Como “Tintín en el Congo”

Los cinco expedicionarios abandonaron la capital surafricana con las bendiciones del cónsul español, que les regaló un par de botellas de whisky después de informarles de algunas de las sorpresas que podía depararles África. «Es impensable hacer hoy en día un viaje así, entre otras cosas porque muchas de las zonas que atravesamos están en guerra», observa Maristany. Las descripciones del viajero dibujan un continente donde aún prevalecía cierta estabilidad gracias a los restos del andamiaje levantado por un colonialismo ya en retroceso.
Algunos de los episodios remiten incluso al “Tintín en el Congo”, un álbum que plantea una relación de paternalismo protector entre europeos y nativos que le ha valido severas críticas y más de una tentativa de prohibición ante los tribunales. Cuando la expedición recaló en un poblado de Tanzania por indicación de unos misioneros españoles, fue acogida con un júbilo equiparable al que saludaba al personaje de Hergé en sus visitas a las tribus congoleñas. «Aún me río cuando lo recuerdo; nos nombraron hijos adoptivos de la tribu, nos regalaron una gallina blanca y no pararon de bailar y cantar hasta que nos fuimos», evoca Maristany.

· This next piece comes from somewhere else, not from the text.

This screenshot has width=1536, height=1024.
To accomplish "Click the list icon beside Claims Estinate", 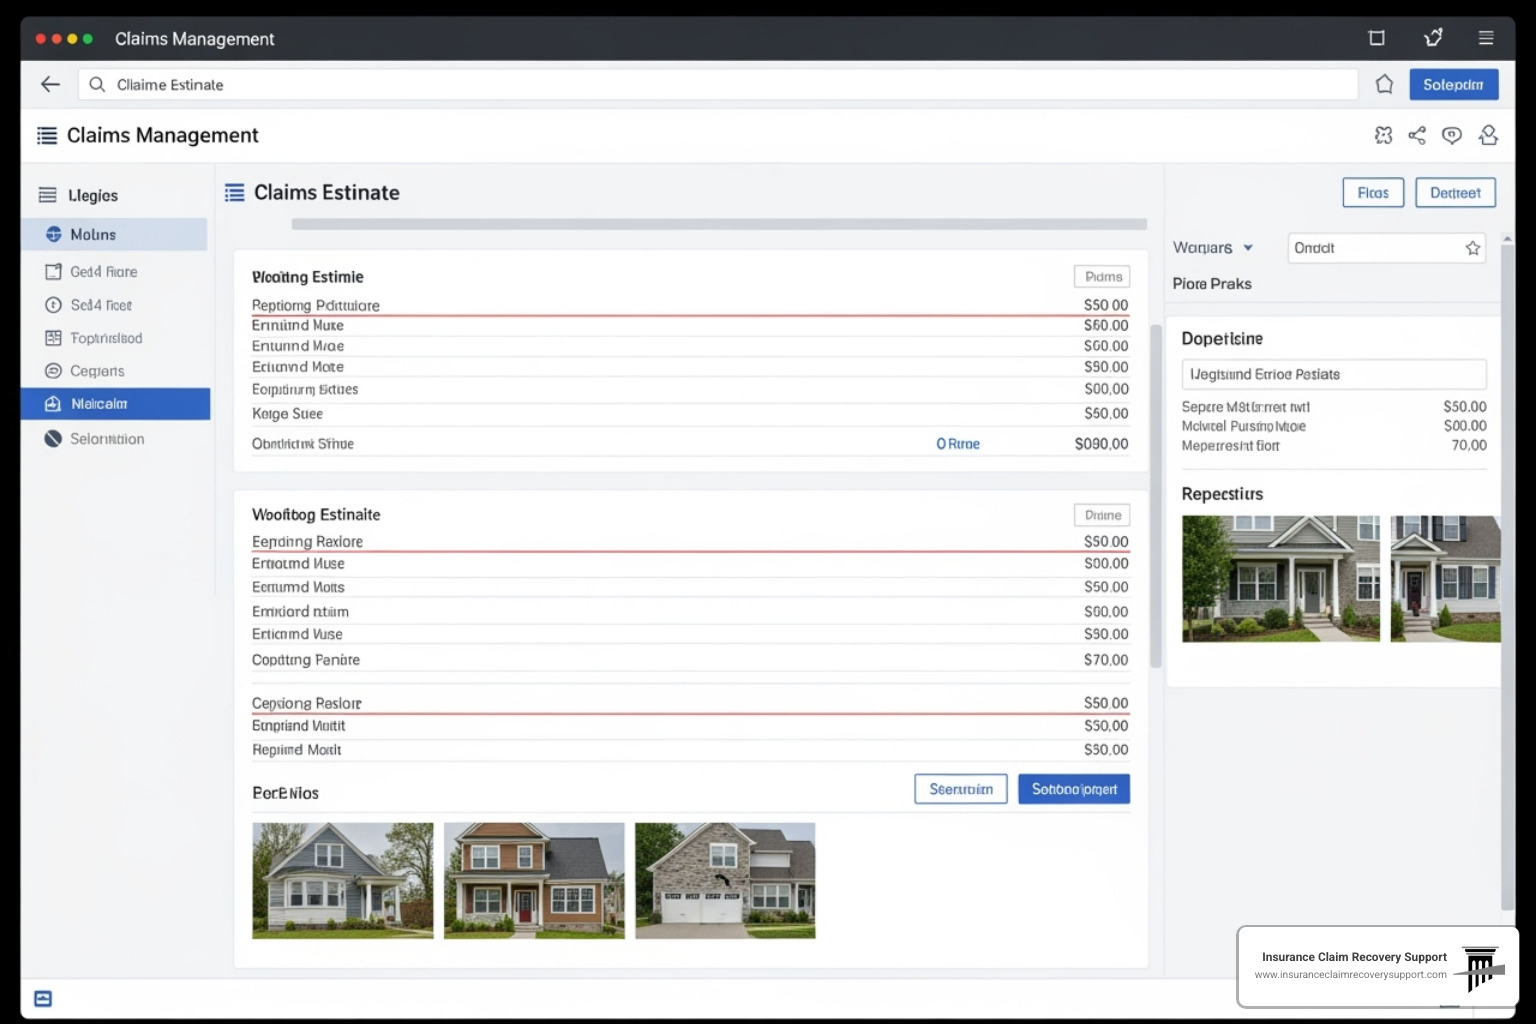I will click(x=235, y=193).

Las jornadas de viaje resultaban duras. Era la temporada de lluvias y las pistas se habían transformado en barrizales. Las caídas por falta de adherencia eran constantes. Maristany, que inicialmente tenía pensado viajar únicamente a bordo del Land Rover, tuvo que dar frecuentes relevos a sus compañeros. «Creo que podría decirse que soy el único europeo que tuvo que aprender a andar en moto en las pistas africanas», sonríe. La vista de la cima del Kilimanjaro entre las nubes es uno de los momentos estelares del viaje. «Nieve en la misma línea del Ecuador, y allí estábamos nosotros, afortunados mortales, cubiertos de polvo rojo, admirando ese prodigio mientras a nuestro alrededor pacían cebras y ñúes, y un rinoceronte ceñudo no nos quitaba los ojos de encima».

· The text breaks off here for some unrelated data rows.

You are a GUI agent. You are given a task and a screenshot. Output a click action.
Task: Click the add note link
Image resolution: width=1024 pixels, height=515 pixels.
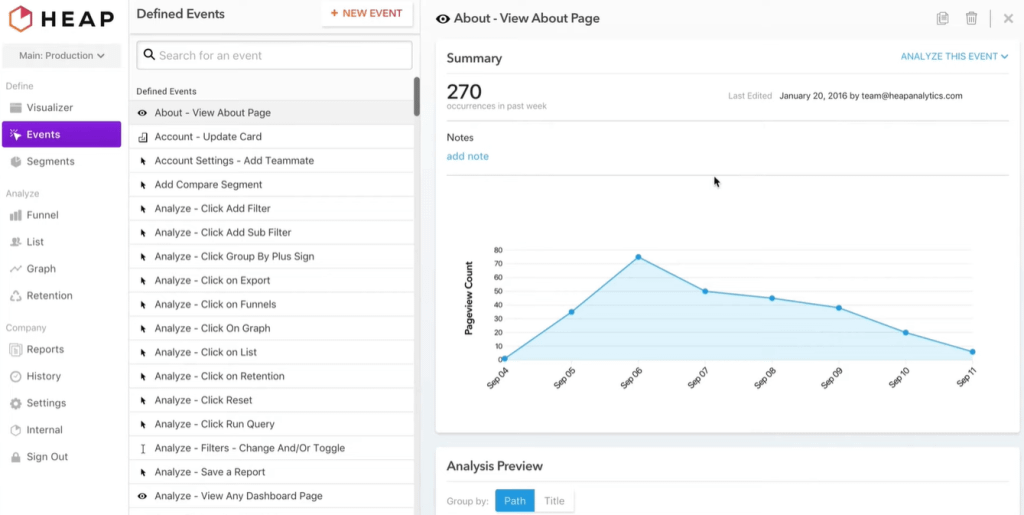click(x=467, y=157)
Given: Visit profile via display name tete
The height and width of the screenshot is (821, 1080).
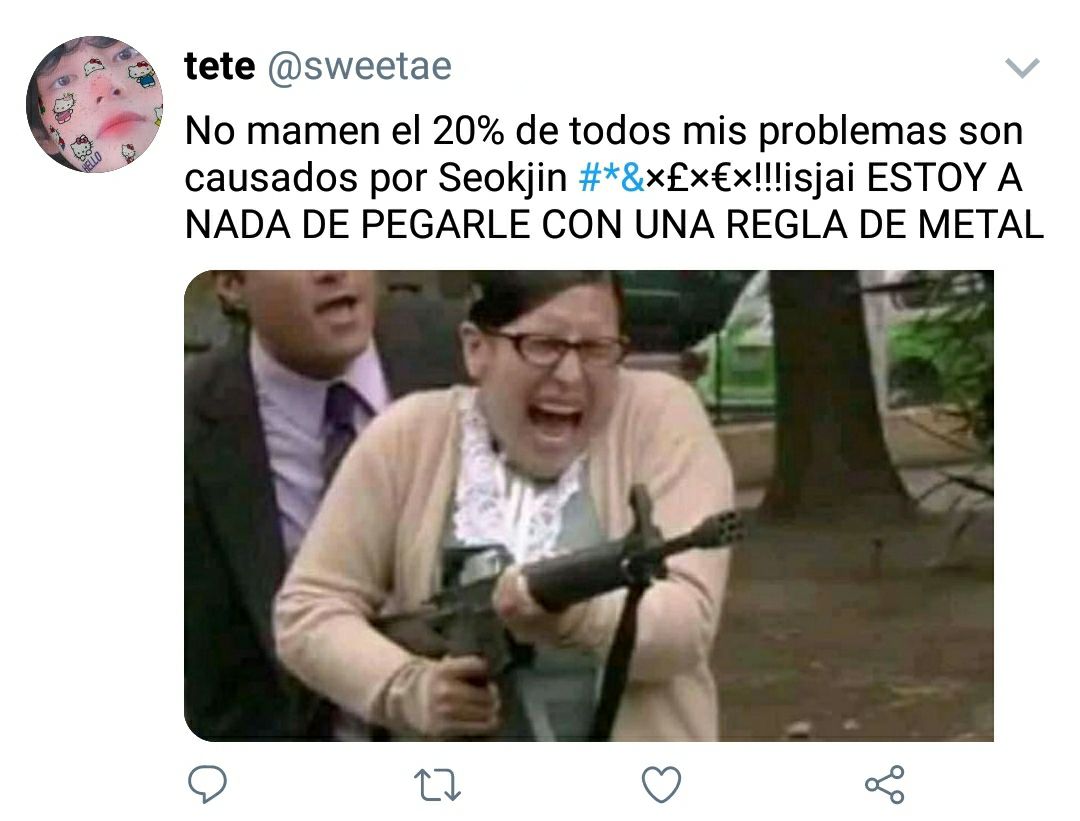Looking at the screenshot, I should (x=220, y=66).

Entonces Etiopía se llamaba aún Abisinia y era un territorio inabarcable que de vez en cuando se tragaba literalmente a una expedición. «Unos meses antes un grupo de suizos había sido diezmado por una banda de somalíes, pero nosotros nos adentramos sin saber muy bien lo que nos íbamos a encontrar». Guiados por brújulas y mapas, únicos instrumentos de navegación, los “impalistas” dejaban atrás el África negra y se adentraban en territorio árabe. Cuando tres meses después de haber salido de Ciudad del Cabo llegaron a Túnez, la última etapa del viaje, habían dejado atrás 20.000 kilómetros y una experiencia que les marcaría de por vida.

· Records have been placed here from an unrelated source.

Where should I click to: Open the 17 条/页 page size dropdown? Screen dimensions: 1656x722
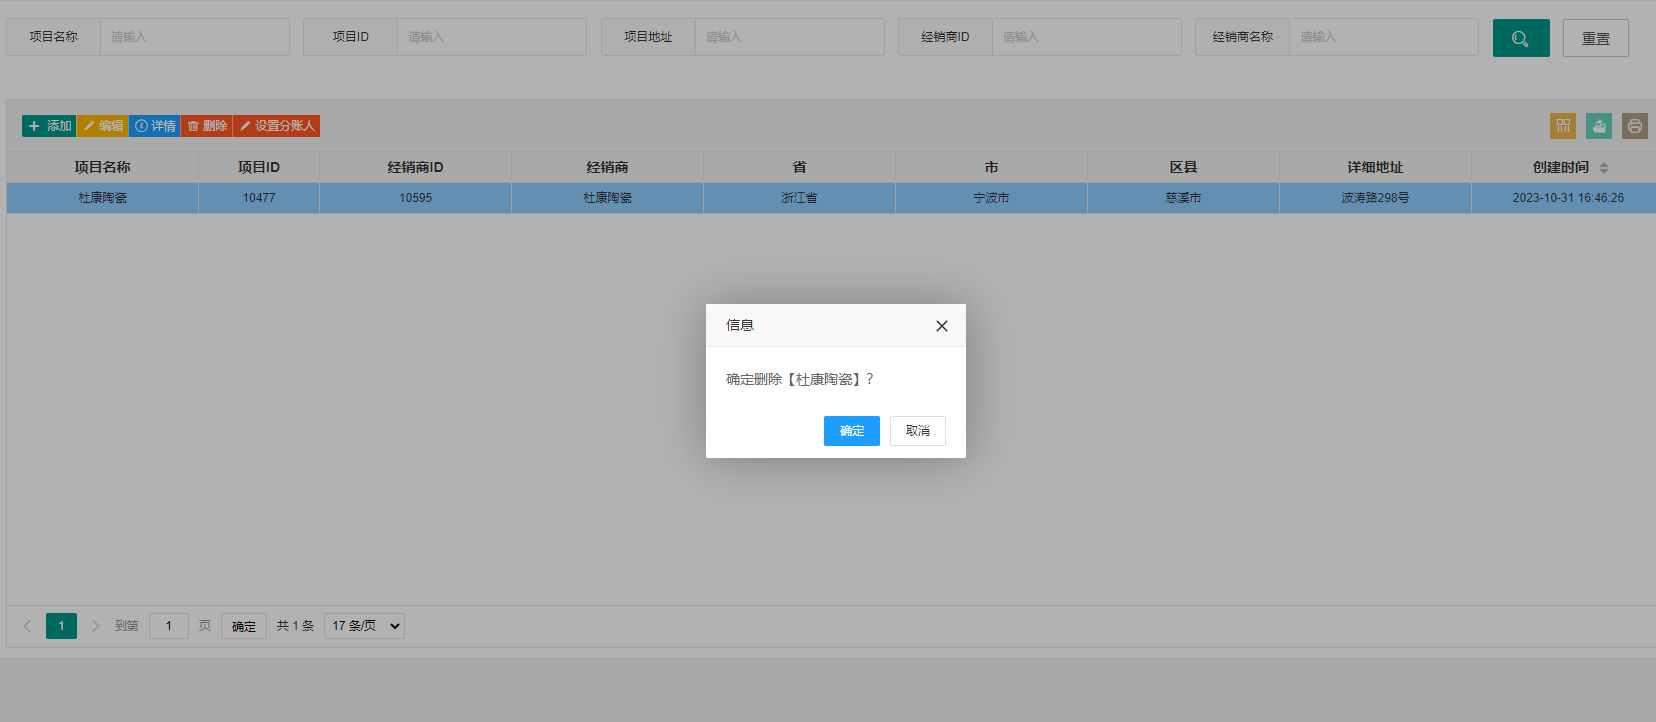pos(365,626)
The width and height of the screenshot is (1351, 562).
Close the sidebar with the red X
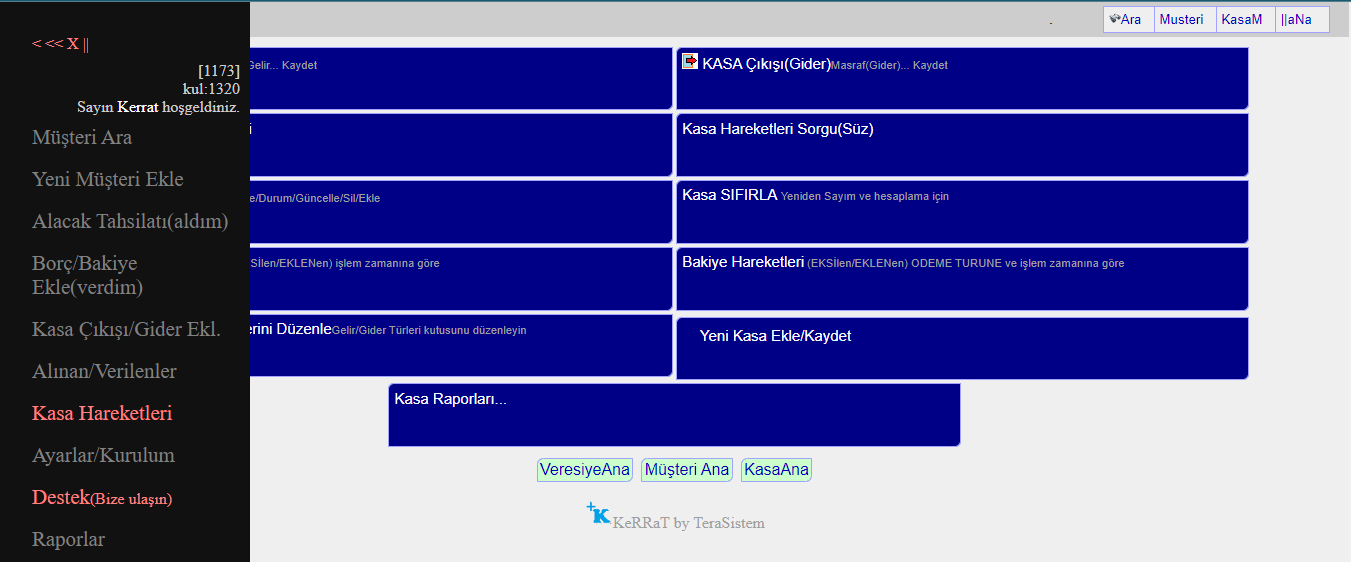73,44
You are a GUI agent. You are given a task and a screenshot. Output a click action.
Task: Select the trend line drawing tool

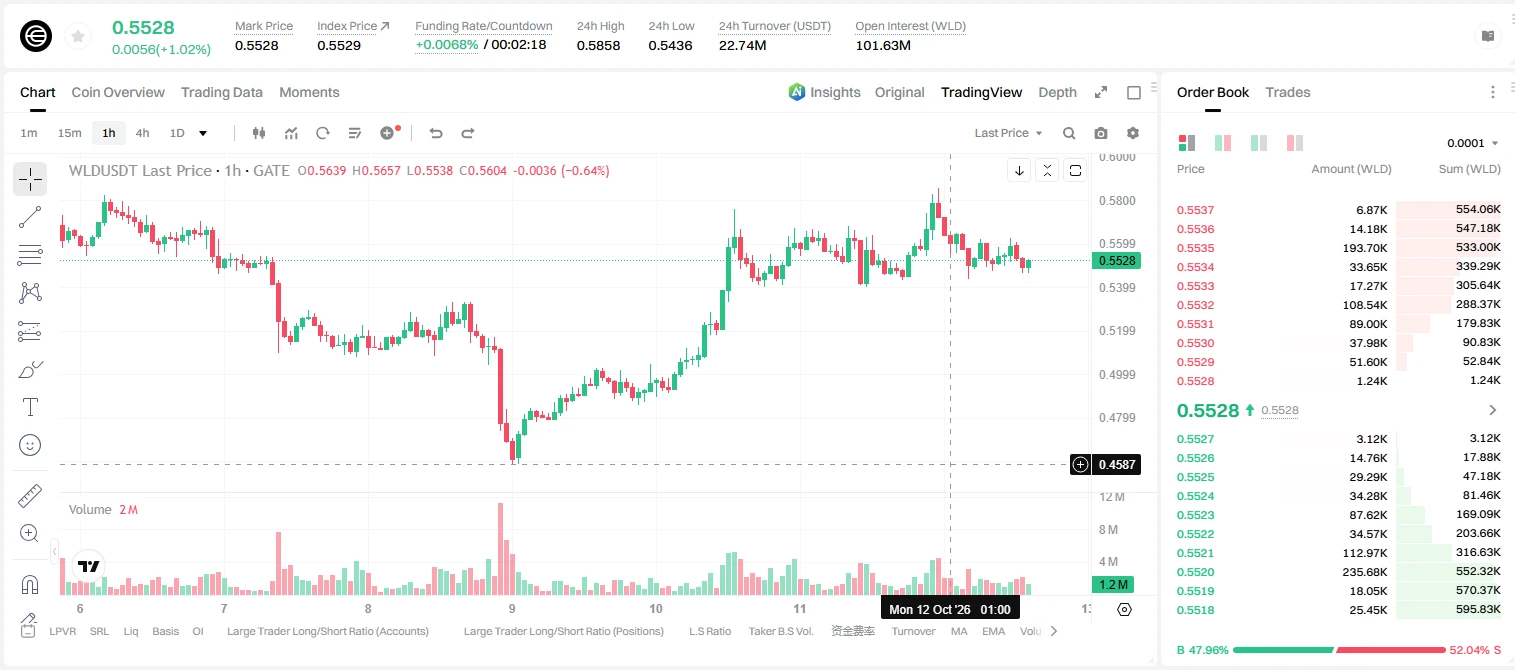[x=30, y=217]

Mientras descansaban exhaustos en la bodega de un mercante rumbo a la península, Barcelona les preparaba una bienvenida de héroes. La que era la primera gran aventura motorizada protagonizada por españoles había tenido un detallado seguimiento en los periódicos de la época. «Nos dieron un recibimiento triunfal, hasta nos cantaron el tedeum en la catedral como si fuéramos Colón», recuerda Maristany.
La repercusión fue tal que Montesa abandonó la idea de bautizar su nueva moto con el nombre de Montjuich y la llamó Impala. El modelo fue un rotundo éxito y abrió el camino a la época dorada de la moto española. La marca recompensó a los expedicionarios con las cinco primeras unidades que salieron de la fábrica. Maristany aún arranca de vez en cuando la suya para dejarse llevar por el sonido de África.

Una moto legendaria

La Montesa Impala fue todo un fenómeno social en la década de los sesenta. «Motorizó a miles de españoles, fue el precursor del Seat 600», observa Manolo Maristany, uno de los participantes de la “Operación Impala”. Era una moto sencilla y ligera que equipaba un robusto motor de dos tiempos y de 175 centímetros cúbicos.
La Impala se convirtió con el tiempo en un icono del poderío de la industria catalana de la motocicleta, cuando las cadenas de montaje de Montesa, Bultaco , Ossa, Derbi y Sanglas no daban abasto para atender las listas de pedidos que llegaban de todos los puntos del planeta. Cincuenta años después, las “impalas” siguen formando parte del paisaje urbano de muchas ciudades españolas, especialmente en Barcelona, y las unidades mejor conservadas alcanzan precios de hasta 6.000 euros en el mercado de segunda mano. Hay incluso tiendas que se dedican únicamente a este modelo.

El sábado 9 de junio se celebrará la anual Impalada, este año especialmente sonada. A Barcelona.